**GIVEN PROBLEM 1:**
Answer these questions about the profile of Tim Robbins, one answer per line, marked (a), (b) and (c):
(a) What theater troupe did Robbins help found?
(b) How much money did Robbins raise from British investors to make Bob Roberts?
(c) On the set of which film did Robbins and Susan Sarandon fall in love?

He has donated time and money to liberal causes, made speeches on college
campuses, marched for abortion rights and plowed his earnings into an
avant-garde theater troupe he helped found, the Actors' Gang. When he was
warned last year that his anti-Desert Storm stance would hurt his career, he
went to Washington and protested anyway. Forgoing potentially lucrative
offers, he did The Player for the equally rebellious Robert Altman, winning
the best-actor nod at this year's Cannes Film Festival. And when Robbins
conceived a film about a neofascist folksinger turned senatorial candidate,
he spent six years dickering over the script, raised the necessary $4
million from British investors and cajoled a bunch of cohorts into doing
cameos. The result, Bob Roberts, brought down the maison at Cannes and has
made Robbins, at 33, this year's "next Orson Welles."
Like Citizen Kane, the mock documentary Bob Roberts uses the
journalist-as-inquisitor device, echoing the search for the enigmatic
demagogue's Rosebud. And like the fictional Bob Roberts, Robbins has
suddenly become the Man of the Moment. But the public courtship has been
strained. He can be prickly and defensive, is likely to show up for
interviews looking like an unmade bed and refuses to be grilled about his
personal life: "I think I'd probably put a bullet in my head if I had Robin
Leach over to my house."
Queries about his five-year relationship with 46-year-old actress and
activist Susan Sarandon (they fell in love on the set of Bull Durham and now
have two sons, Jack Henry, 4, and newborn Miles Guthrie) are met with a
glacial stare. The pale-blue eyes are hidden behind rimless glasses, and his
face has a certain cherubic, unfinished quality. (It's the dimples that
betray him: two deep commas framing a generous mouth. For all his
earnestness, they're signposts to a well of silliness just beneath the
surface.) At times, he seems at odds with his own generation. Inside Tim
Robbins, there's a cranky 60-year-old with a bad prostate and a host of
complaints: about the press, the military-industrial complex, the Bush
administration, Hollywood, the economy, The New York Times, celebrity
journalism.
"The worst thing," he says emphatically, "is that condescending attitude of
'Oh, here's another actor who is politically correct,' as if we don't have
the right as Americans to say any of this stuff and we should just simply
celebrate our celebrity, open up the door to our personal lives, invite
everyone in and say 'Isn't this a great living room we're all in, and aren't
you glad?'"
What has set him off is a mention of Sarandon, to whom he dedicated his
best-actor award, referring to her as "my partner in crime."

**WORKING DATA:**
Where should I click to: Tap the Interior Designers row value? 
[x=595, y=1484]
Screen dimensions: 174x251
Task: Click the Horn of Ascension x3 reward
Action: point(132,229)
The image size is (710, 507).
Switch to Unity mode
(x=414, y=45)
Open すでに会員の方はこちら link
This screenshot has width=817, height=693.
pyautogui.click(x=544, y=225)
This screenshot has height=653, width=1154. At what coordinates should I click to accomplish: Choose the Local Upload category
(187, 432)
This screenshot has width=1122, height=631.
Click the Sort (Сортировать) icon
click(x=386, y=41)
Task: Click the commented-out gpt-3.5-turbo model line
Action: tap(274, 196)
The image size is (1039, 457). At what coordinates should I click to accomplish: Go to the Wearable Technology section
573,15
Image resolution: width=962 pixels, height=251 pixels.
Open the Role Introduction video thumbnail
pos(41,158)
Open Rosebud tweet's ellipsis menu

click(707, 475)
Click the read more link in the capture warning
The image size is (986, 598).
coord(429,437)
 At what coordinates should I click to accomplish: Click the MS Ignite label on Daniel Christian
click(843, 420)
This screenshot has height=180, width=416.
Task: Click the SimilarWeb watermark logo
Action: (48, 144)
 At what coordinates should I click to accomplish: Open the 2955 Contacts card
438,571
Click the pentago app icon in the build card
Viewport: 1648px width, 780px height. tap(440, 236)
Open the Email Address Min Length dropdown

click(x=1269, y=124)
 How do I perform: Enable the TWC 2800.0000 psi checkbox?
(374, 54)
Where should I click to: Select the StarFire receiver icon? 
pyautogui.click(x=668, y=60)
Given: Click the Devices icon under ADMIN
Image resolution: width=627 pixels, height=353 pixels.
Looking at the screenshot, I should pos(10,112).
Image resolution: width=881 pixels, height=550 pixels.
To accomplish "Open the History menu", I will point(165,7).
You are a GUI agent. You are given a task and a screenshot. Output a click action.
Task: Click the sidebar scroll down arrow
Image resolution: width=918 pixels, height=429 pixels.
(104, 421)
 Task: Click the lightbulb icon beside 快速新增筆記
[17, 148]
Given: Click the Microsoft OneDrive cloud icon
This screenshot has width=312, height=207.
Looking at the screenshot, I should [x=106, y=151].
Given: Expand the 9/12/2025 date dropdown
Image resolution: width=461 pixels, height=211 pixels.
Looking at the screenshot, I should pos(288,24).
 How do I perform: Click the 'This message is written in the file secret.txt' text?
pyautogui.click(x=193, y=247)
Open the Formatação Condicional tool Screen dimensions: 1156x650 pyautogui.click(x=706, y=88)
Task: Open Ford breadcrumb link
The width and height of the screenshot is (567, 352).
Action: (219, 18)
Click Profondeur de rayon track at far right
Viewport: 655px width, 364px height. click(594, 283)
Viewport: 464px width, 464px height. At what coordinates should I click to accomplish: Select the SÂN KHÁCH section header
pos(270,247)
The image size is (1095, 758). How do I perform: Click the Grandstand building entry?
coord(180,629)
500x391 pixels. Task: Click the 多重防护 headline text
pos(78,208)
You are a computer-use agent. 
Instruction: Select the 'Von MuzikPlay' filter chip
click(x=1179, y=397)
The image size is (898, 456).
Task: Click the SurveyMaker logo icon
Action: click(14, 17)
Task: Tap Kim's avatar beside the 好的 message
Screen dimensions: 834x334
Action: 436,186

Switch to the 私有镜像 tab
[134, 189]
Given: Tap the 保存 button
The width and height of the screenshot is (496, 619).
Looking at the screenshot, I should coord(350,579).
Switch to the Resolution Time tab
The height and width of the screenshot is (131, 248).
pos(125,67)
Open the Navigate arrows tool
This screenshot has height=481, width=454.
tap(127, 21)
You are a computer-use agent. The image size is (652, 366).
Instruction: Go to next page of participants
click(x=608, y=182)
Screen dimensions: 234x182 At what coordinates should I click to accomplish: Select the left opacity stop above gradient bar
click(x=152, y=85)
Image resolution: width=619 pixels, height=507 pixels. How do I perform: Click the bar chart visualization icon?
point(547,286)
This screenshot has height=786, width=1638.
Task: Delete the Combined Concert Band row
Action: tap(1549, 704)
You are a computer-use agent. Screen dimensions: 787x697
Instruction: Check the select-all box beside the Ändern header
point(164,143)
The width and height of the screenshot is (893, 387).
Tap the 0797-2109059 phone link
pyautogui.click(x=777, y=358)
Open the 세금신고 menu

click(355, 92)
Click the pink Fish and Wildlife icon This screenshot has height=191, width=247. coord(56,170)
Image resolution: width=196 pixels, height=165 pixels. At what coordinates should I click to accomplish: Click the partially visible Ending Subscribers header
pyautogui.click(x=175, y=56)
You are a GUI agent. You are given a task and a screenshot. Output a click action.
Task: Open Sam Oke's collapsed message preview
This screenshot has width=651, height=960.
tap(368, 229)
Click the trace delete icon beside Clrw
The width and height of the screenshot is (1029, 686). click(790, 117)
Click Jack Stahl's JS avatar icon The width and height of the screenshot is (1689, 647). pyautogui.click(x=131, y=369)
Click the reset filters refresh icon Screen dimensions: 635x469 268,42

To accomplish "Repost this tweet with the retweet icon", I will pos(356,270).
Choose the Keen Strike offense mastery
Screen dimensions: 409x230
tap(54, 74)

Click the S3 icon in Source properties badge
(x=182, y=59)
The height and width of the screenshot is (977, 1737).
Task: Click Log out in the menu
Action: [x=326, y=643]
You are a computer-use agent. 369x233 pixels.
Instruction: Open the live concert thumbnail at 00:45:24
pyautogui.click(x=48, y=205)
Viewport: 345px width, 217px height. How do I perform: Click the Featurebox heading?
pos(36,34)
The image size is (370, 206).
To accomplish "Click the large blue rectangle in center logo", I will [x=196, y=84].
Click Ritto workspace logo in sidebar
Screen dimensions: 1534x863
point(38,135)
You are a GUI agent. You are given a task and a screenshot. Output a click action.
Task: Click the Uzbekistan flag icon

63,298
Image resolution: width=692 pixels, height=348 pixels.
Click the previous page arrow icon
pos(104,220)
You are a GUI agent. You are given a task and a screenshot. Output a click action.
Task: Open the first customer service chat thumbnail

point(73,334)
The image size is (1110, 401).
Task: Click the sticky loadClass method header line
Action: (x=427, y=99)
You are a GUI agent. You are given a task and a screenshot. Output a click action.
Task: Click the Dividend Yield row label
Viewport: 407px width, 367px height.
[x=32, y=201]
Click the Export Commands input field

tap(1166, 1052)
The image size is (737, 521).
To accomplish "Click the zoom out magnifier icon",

**GIVEN PROBLEM 2:** Reproduce the stretch of the listing from the line containing "You are a computer-use agent. 369x233 pixels." through the end of the listing, with both of those lines included.

**FINISHED ANSWER 1:**
(a) The Actors' Gang
(b) $4 million
(c) Bull Durham

**FINISHED ANSWER 2:**
You are a computer-use agent. 369x233 pixels.
Instruction: Open the live concert thumbnail at 00:45:24
pyautogui.click(x=48, y=205)
Viewport: 345px width, 217px height. How do I perform: Click the Featurebox heading?
pos(36,34)
The image size is (370, 206).
To accomplish "Click the large blue rectangle in center logo", I will [x=196, y=84].
Click Ritto workspace logo in sidebar
Screen dimensions: 1534x863
point(38,135)
You are a GUI agent. You are given a task and a screenshot. Output a click action.
Task: Click the Uzbekistan flag icon

63,298
Image resolution: width=692 pixels, height=348 pixels.
Click the previous page arrow icon
pos(104,220)
You are a GUI agent. You are given a task and a screenshot. Output a click action.
Task: Open the first customer service chat thumbnail

point(73,334)
The image size is (1110, 401).
Task: Click the sticky loadClass method header line
Action: (x=427, y=99)
You are a GUI agent. You are given a task and a screenshot. Output a click action.
Task: Click the Dividend Yield row label
Viewport: 407px width, 367px height.
[x=32, y=201]
Click the Export Commands input field

tap(1166, 1052)
The image size is (737, 521).
To accomplish "Click the zoom out magnifier icon",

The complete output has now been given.